Nonfarm payroll employment declined sharply in December, and the unemployment rate rose from 6.8 to 7.2 percent, the Bureau of Labor Statistics of the U.S. Department of Labor reported today. Payroll employment fell by 524,000 over the month and by 1.9 million over the last 4 months of 2008. In December, job losses were large and widespread across most major industry sectors.
A number of news articles stated this to be the worst job losses since 1945. For example, a Wall Street Journal article was titled "Yearly Job Loss Worst Since 1945" and a CNN Money.com article was titled "Worst year for jobs since '45". In fact, the preliminary figures for the loss of nonfarm jobs in 2008 is 2.589 million jobs and this is the highest figure since 2.75 million jobs were lost in 1945. The following graph from the BLS shows the annual nonfarm job losses since 1940:
The actual numbers and sources for this and the following graph can be found at this link. As can be seen, the job loss in 2008 was slightly more than the loss in 1982 and was the worst loss since 1945. However, some have pointed out that the labor force has grown greatly since 1982 and that the 2008 job loss is actually less in percentage terms. The following graph from the BLS shows the annual nonfarm job losses since 1940 in terms of percentage:
As can be seen, the 2008 job loss of 1.9 percent was less than the 1982 job loss of 2.3 percent and significantly less than the 1945 and 1949 job losses of 6.6 and 3.4 percent, respectively.

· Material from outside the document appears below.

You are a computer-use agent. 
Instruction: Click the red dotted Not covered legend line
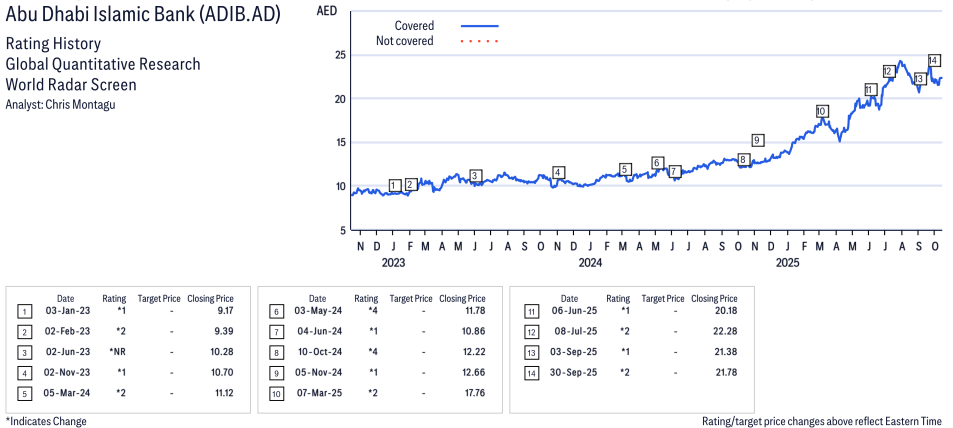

However, the CNN Money.com article did address this concern in the following excerpt:
"We have a bigger economy now, but even on a proportional basis, the last months have been the worst since [1945]," said Kurt Karl, head of economic research at Swiss Re. "It's just an enormous acceleration of job losses."
This acceleration is shown in a chart included with the article and is reflected by the Employment Situation report which states that payroll employment fell by 1.9 million over the last 4 months of 2008.

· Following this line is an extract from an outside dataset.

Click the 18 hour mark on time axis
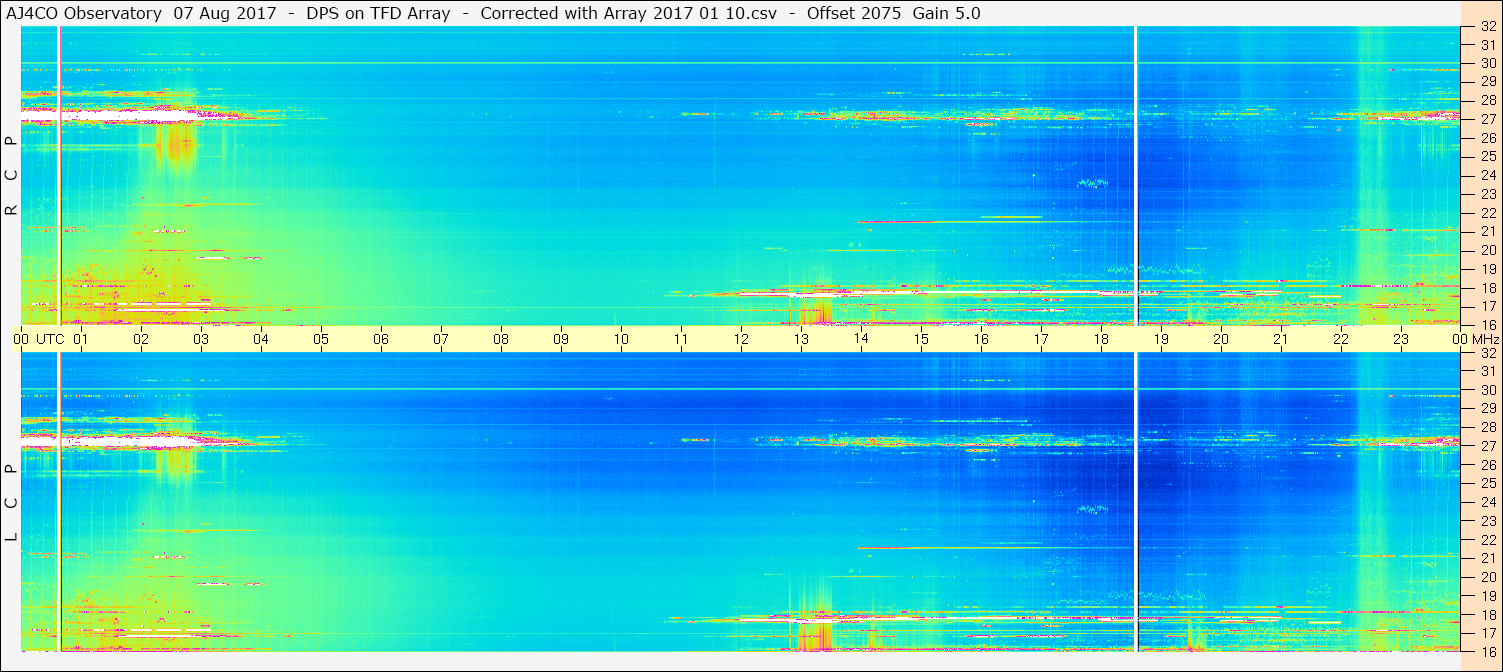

One other way in which the current job losses seem to rate very badly is over the longer term. The tables at this link show that only about three million jobs have been created in the past eight years. This is an increase of just 2.3 percent, the lowest since before the 1939 to 1947 period (the earliest covered by the BLS data). The lowest since then was 7.1 percent from 1952 to 1960. The 2.3 percent figure does measure from a peak to the current low but this is still a historically low figure.
I read your site on Jimmy Carter's job losses,how do you give Carter full blame for the 82 recession?The right's constant Carter bashing with NO Dems ever fighting back is just cowardly,Carter had to repair the damages of the crook Dick Nixon,a 15 year war that was never payed for,(also we bankrolled the French in the Far East),Nixon's terrible economic and energy policies,going off the Gold Standard,HOW THE HELL DO PEOPLE GET AWAY WITH BASHING CARTER?
ReplyDeleteI assume that you're referring to my reply at http://home.att.net/~rdavis2/joblos08.html that "even if you were to give Carter the full blame for the 80-82 recession, he achieved far better annualized job growth (1.8 percent) over a full business cycle than did George W. Bush (0.6 percent)". However, I expand at this link that "I know of no evidence that all effects require the passage of two years to begin" and that "skipping the first two years might be the most reasonable number to look at as it makes no assumptions about which president's policy has the largest effect during this period". In addition, I state that "it makes sense to look at the job growth numbers for each party over an entire business cycle". By both of these latter measures, Carter does about as well as any other President since Truman. In any event, I have seen no evidence that Carter was less qualified than any other President since Truman and agree that he does not deserve the partisan bashing that he gets from some people.